BOSTON (AP) — Scores of Boston University students turned their backs on the head of one of Hollywood's biggest studios, and some shouted “pay your writers,” as he gave the school's commencement address Sunday in a stadium where protesters supporting the Hollywood writers' strike picketed outside.

About 100 protesters chanted “No wages, no pages,” waved signs and were accompanied by an inflatable rat outside Nickerson Field as David Zaslav, president and CEO of Warner Bros. Discovery, gave his address inside the stadium. Thousands of graduating students, family members and educators attending the graduation ceremony had to walk by the protesters to enter the stadium.

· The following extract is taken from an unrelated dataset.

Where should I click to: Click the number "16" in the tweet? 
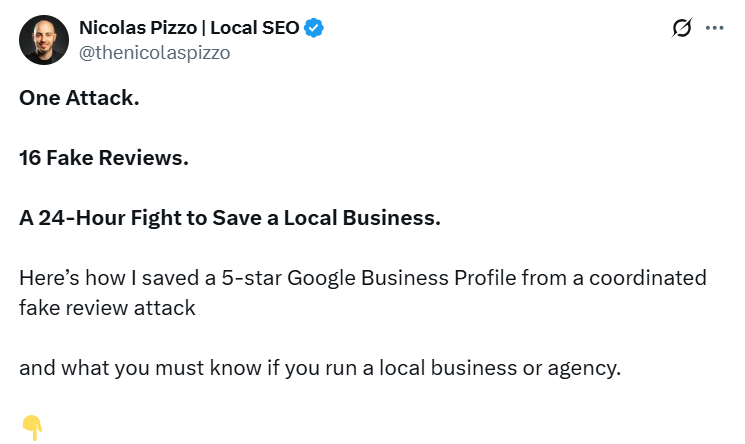coord(30,158)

Kim Caramele, a writer and producer from North Stonington, Connecticut, said she hoped the protesters' presence at the graduation ceremony helped give students a different perspective on what they should value in life.

“The writers being here today can help show the students that wealth is different than good," said Caramele, a winner of Emmy and Peabody awards for work on her sister's show, “Inside Amy Schumer.”

Inside the stadium, scores of students wearing red graduation gowns stood up during Zaslav's speech and turned their backs on him. Other students booed during his speech and shouted in support of the striking writers.

Zaslav, a graduate of the university's law school in the mid-1980s, was a contentious pick, with many alumni taking to social media with their objections.

Saying the rise of streaming has hurt their earning power, about 11,500 members of the Writers Guild for America walked off the job at the beginning of May, after talks on a new contract broke down, and they haven’t returned to the negotiating table since. It’s the first writers’ strike — and the first Hollywood strike of any kind — in 15 years.

The union is seeking higher minimum pay, more writers per show and shorter exclusive contracts, among other demands — all conditions it says have been diminished in the content boom driven by streaming.

The Alliance of Motion Picture and Television Producers has said that it had offered “generous increases in compensation for writers as well as improvements in streaming residuals,” including the highest first-year wage increase in a WGA contract in more than 25 years, and the creation of a new category of rates that would mean a new, higher minimum for mid-level writers.